### Exercise task:
Please pick out each line in the items below that contains the string "pyautogui" and copy those lines out. Treat uppercase and lowercase as different.

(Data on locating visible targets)
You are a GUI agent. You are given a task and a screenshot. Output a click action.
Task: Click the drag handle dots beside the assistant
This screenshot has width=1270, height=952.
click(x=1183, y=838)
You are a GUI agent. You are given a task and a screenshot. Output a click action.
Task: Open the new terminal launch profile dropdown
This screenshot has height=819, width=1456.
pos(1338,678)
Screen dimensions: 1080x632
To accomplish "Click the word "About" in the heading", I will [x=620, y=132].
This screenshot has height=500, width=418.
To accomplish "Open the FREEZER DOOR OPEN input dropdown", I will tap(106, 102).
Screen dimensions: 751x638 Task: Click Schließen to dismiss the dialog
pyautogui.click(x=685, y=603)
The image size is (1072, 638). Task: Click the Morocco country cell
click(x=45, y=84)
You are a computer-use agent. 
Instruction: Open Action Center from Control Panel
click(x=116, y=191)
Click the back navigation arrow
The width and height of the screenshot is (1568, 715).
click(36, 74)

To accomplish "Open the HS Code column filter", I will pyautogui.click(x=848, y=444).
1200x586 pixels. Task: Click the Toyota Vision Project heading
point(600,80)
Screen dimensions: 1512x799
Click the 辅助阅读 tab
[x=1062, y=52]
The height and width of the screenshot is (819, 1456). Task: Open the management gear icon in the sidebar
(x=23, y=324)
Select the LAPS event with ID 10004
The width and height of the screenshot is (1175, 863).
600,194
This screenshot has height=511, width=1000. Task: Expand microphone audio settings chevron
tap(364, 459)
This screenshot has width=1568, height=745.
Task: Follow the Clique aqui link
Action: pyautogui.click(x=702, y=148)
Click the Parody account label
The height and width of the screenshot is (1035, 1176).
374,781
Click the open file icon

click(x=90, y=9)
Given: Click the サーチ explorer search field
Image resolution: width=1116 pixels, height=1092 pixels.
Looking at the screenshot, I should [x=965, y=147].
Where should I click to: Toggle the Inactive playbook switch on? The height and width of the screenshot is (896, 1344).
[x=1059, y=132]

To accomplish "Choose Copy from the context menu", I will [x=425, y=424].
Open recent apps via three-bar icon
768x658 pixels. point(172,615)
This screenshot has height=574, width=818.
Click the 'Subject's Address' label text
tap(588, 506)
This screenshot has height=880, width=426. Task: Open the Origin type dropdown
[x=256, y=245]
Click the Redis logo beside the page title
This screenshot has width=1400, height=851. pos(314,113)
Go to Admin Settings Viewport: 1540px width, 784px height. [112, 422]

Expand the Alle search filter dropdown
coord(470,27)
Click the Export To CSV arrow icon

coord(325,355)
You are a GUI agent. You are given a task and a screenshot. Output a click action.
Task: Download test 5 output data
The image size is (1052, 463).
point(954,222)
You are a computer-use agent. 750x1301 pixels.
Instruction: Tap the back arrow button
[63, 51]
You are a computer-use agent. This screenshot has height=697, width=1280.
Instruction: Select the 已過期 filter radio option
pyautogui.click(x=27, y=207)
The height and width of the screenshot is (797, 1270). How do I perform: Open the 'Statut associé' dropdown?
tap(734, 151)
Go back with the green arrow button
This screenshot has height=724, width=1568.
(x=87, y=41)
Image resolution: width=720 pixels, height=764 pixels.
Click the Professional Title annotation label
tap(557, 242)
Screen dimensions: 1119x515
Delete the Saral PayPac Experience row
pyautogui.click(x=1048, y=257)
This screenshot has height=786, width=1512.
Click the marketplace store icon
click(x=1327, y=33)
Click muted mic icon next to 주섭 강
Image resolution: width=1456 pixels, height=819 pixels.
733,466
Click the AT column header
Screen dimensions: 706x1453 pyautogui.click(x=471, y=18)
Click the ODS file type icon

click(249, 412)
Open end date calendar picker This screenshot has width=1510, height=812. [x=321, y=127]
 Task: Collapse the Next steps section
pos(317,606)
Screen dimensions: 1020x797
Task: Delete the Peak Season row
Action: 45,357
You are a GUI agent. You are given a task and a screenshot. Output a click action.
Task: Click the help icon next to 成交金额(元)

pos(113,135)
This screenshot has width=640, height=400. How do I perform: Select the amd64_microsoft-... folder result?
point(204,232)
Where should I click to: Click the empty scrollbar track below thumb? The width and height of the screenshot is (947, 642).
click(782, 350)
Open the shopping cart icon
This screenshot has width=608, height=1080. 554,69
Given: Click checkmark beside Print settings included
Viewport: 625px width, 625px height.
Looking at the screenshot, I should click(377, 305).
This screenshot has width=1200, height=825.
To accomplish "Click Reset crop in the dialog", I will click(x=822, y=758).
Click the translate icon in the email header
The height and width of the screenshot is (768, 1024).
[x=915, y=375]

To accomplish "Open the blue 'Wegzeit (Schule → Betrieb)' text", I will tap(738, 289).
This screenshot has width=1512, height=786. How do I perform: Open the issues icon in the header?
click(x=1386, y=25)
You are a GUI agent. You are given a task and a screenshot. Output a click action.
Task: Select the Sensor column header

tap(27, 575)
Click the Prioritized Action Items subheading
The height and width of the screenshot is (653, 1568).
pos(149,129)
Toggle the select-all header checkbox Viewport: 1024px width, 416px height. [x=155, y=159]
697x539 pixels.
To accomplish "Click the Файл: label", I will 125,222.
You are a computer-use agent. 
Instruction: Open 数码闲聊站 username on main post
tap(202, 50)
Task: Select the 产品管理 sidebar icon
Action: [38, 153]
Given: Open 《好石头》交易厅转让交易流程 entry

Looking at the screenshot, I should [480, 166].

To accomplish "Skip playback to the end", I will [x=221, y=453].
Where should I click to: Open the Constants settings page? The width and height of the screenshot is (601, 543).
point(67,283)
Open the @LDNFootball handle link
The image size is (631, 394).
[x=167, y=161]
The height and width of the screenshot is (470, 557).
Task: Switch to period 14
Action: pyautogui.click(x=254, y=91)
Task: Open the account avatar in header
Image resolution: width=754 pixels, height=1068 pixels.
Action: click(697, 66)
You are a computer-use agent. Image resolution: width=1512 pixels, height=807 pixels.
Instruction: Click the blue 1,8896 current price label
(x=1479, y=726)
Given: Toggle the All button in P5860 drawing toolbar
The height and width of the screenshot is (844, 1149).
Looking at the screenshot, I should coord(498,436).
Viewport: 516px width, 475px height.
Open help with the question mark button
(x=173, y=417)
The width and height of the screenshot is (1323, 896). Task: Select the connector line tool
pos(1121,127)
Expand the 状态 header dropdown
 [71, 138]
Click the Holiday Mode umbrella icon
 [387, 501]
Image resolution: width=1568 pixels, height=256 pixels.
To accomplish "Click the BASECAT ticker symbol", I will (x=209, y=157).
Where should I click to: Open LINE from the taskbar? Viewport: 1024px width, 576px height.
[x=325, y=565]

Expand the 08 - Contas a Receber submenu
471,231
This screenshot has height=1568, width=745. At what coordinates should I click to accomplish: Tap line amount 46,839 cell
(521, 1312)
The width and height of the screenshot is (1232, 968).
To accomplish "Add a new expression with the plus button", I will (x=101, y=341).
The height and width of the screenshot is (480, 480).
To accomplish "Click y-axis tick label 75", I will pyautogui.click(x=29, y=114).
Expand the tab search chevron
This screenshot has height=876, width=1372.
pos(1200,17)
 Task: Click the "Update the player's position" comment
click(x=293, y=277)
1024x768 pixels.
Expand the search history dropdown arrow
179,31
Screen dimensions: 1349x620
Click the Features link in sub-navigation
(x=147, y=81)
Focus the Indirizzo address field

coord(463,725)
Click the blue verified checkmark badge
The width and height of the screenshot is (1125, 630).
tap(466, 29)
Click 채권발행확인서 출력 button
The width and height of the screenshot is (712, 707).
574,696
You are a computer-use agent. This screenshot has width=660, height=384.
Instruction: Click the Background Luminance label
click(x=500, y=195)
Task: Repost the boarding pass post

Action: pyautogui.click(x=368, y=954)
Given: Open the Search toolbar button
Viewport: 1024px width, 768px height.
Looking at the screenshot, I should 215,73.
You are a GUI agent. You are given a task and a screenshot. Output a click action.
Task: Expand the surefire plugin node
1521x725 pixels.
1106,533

### Task answer:
pyautogui.click(x=685, y=603)
To accomplish "Open the HS Code column filter", I will pyautogui.click(x=848, y=444).
Action: pyautogui.click(x=702, y=148)
pyautogui.click(x=27, y=207)
pyautogui.click(x=1048, y=257)
Screen dimensions: 706x1453 pyautogui.click(x=471, y=18)
Action: pyautogui.click(x=254, y=91)
To accomplish "Click y-axis tick label 75", I will pyautogui.click(x=29, y=114).
Action: pyautogui.click(x=368, y=954)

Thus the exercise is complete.